The Father of English Literature. The Greatest English Author Before Shakespeare. Bard of The Canterbury Tales. Loyalist to King Richard II. We are acquainted with this Geoffrey Chaucer, whose life we have chosen to ignore because he is somewhat boring. But there is, you should know, another Chaucer, a darker and crazier man who wasted all of his money, never saw his wife, and routinely failed in the presence of politicians and royals. Inspired by Paul Strohm’s excellent Chaucer’s Tale, a new book about a terrible year in Chaucer’s life, I dug around in Chaucer’s biography and learned that his time on earth was a mix of Boardwalk Empire and Game of Thrones. Here, in short, is what I discovered:
Chaucer was born under the sign of lunacy. He should have understood that his family was bedeviled with madness after hearing stories of his great-aunt, who, in a fit of megalomania, kidnapped his 12-year-old father and tried to marry him off to a child bride. Later, Chaucer’s father — presumably traumatized for life — arranged his son’s way into a low-level court position. This earned young Chaucer a trip to France during the Hundred Years’ War, where he was quickly arrested and imprisoned, resulting in his ransom: £16, paid in full by King Edward III. That was a lot of money in 1360.

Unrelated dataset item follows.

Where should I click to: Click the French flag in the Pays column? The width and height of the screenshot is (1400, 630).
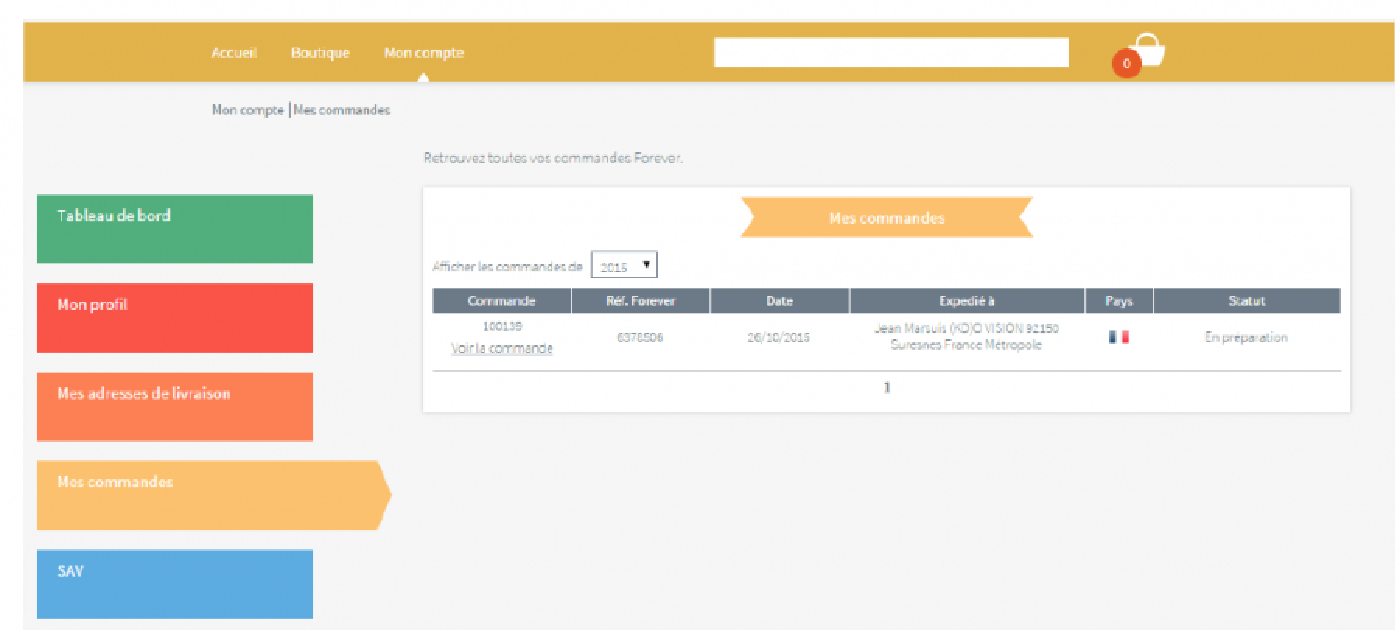(1118, 338)
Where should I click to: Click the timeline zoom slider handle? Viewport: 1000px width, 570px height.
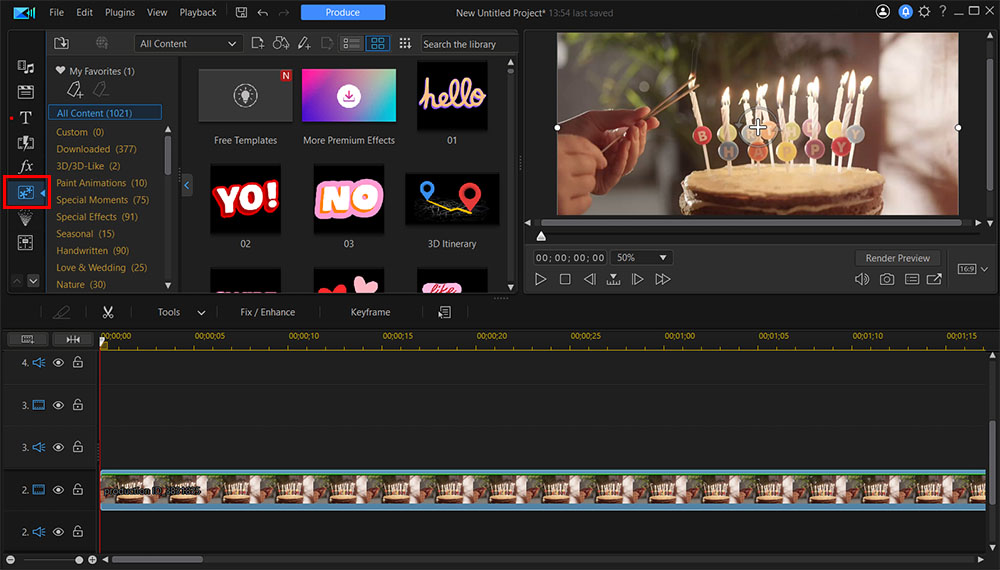79,559
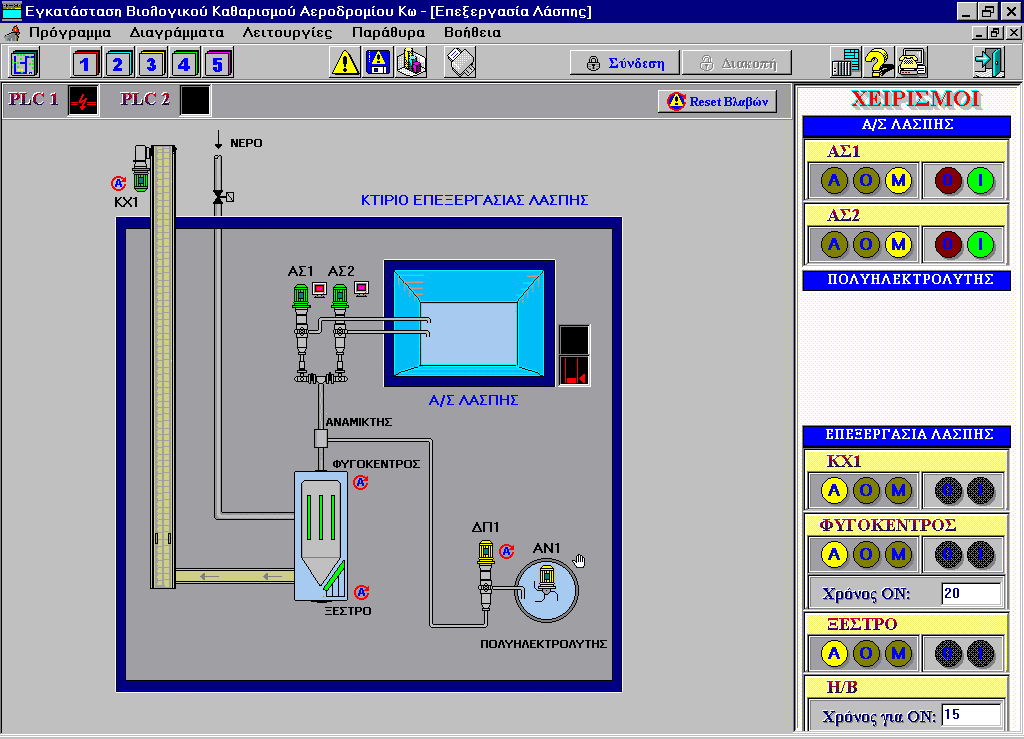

After a Jesus-like lost period, where he apparently wandered around Europe, Chaucer met his early 20s with a marriage to Philippa de Roet, personal assistant to the queen. The marriage was auspicious for Chaucer (remember his crazy great-aunt), not in the least because Philippa’s sister — Katherine Swynford, the era’s premiere Lady of Scandal — was mistress to England’s resident warmongering screwball, John of Gaunt. Luckily for Chaucer, Philippa was revered for her intelligence, calm demeanor, and ability to conceive children, one of whom later became the Chief Butler for four consecutive kings.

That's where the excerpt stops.